**SET EXERCISE**
Turn these lines into a numbered list, leaving out any blank lines.

★ ★ ★ ★ ★ ★ ★

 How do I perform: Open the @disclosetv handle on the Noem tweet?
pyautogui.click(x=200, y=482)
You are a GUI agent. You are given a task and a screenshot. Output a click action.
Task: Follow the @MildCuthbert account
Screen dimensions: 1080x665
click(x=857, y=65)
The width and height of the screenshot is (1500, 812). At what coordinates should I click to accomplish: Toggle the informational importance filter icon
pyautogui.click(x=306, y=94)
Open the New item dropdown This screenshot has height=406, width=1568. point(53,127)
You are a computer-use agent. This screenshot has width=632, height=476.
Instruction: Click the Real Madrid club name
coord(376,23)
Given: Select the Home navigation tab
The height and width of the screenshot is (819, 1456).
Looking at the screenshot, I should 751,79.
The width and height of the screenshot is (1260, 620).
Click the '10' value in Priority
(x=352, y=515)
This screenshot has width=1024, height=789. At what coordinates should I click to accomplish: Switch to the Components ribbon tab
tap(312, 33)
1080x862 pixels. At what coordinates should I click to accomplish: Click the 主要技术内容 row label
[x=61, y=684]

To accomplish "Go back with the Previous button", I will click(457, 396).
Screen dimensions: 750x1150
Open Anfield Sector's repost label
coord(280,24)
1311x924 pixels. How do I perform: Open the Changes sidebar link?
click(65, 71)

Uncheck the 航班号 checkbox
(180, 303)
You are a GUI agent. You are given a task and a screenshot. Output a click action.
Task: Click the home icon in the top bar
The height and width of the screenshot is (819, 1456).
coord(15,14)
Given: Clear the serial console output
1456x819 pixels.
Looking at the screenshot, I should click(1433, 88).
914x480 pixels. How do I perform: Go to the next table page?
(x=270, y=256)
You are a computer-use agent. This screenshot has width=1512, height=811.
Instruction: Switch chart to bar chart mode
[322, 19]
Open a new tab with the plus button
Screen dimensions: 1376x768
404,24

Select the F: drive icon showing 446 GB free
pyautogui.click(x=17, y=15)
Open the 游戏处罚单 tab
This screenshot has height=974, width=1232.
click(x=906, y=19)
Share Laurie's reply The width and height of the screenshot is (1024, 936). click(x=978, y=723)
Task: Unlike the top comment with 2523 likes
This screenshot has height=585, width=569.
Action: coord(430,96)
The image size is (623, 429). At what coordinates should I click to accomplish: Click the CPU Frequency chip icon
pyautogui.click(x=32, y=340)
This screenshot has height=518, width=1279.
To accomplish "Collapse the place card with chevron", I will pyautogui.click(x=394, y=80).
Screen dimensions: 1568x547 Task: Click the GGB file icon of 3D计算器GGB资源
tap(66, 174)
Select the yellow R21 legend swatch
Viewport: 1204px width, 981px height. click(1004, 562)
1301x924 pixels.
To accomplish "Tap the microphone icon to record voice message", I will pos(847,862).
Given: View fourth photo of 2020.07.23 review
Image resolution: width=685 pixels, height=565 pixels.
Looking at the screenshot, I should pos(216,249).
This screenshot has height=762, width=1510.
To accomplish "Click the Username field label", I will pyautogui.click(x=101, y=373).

★ ★ ★ ★ ★ ★ ★

**THE REPLY**
1.  How do I perform: Open the @disclosetv handle on the Noem tweet?
2. pyautogui.click(x=200, y=482)
3. You are a GUI agent. You are given a task and a screenshot. Output a click action.
4. Task: Follow the @MildCuthbert account
5. Screen dimensions: 1080x665
6. click(x=857, y=65)
7. The width and height of the screenshot is (1500, 812). At what coordinates should I click to accomplish: Toggle the informational importance filter icon
8. pyautogui.click(x=306, y=94)
9. Open the New item dropdown This screenshot has height=406, width=1568. point(53,127)
10. You are a computer-use agent. This screenshot has width=632, height=476.
11. Instruction: Click the Real Madrid club name
12. coord(376,23)
13. Given: Select the Home navigation tab
14. The height and width of the screenshot is (819, 1456).
15. Looking at the screenshot, I should 751,79.
16. The width and height of the screenshot is (1260, 620).
17. Click the '10' value in Priority
18. (x=352, y=515)
19. This screenshot has width=1024, height=789. At what coordinates should I click to accomplish: Switch to the Components ribbon tab
20. tap(312, 33)
21. 1080x862 pixels. At what coordinates should I click to accomplish: Click the 主要技术内容 row label
22. [x=61, y=684]
23. To accomplish "Go back with the Previous button", I will click(457, 396).
24. Screen dimensions: 750x1150
25. Open Anfield Sector's repost label
26. coord(280,24)
27. 1311x924 pixels. How do I perform: Open the Changes sidebar link?
28. click(65, 71)
29. Uncheck the 航班号 checkbox
30. (180, 303)
31. You are a GUI agent. You are given a task and a screenshot. Output a click action.
32. Task: Click the home icon in the top bar
33. The height and width of the screenshot is (819, 1456).
34. coord(15,14)
35. Given: Clear the serial console output
36. 1456x819 pixels.
37. Looking at the screenshot, I should click(1433, 88).
38. 914x480 pixels. How do I perform: Go to the next table page?
39. (x=270, y=256)
40. You are a computer-use agent. This screenshot has width=1512, height=811.
41. Instruction: Switch chart to bar chart mode
42. [322, 19]
43. Open a new tab with the plus button
44. Screen dimensions: 1376x768
45. 404,24
46. Select the F: drive icon showing 446 GB free
47. pyautogui.click(x=17, y=15)
48. Open the 游戏处罚单 tab
49. This screenshot has height=974, width=1232.
50. click(x=906, y=19)
51. Share Laurie's reply The width and height of the screenshot is (1024, 936). click(x=978, y=723)
52. Task: Unlike the top comment with 2523 likes
53. This screenshot has height=585, width=569.
54. Action: coord(430,96)
55. The image size is (623, 429). At what coordinates should I click to accomplish: Click the CPU Frequency chip icon
56. pyautogui.click(x=32, y=340)
57. This screenshot has height=518, width=1279.
58. To accomplish "Collapse the place card with chevron", I will pyautogui.click(x=394, y=80).
59. Screen dimensions: 1568x547 Task: Click the GGB file icon of 3D计算器GGB资源
60. tap(66, 174)
61. Select the yellow R21 legend swatch
62. Viewport: 1204px width, 981px height. click(1004, 562)
63. 1301x924 pixels.
64. To accomplish "Tap the microphone icon to record voice message", I will pos(847,862).
65. Given: View fourth photo of 2020.07.23 review
66. Image resolution: width=685 pixels, height=565 pixels.
67. Looking at the screenshot, I should pos(216,249).
68. This screenshot has height=762, width=1510.
69. To accomplish "Click the Username field label", I will pyautogui.click(x=101, y=373).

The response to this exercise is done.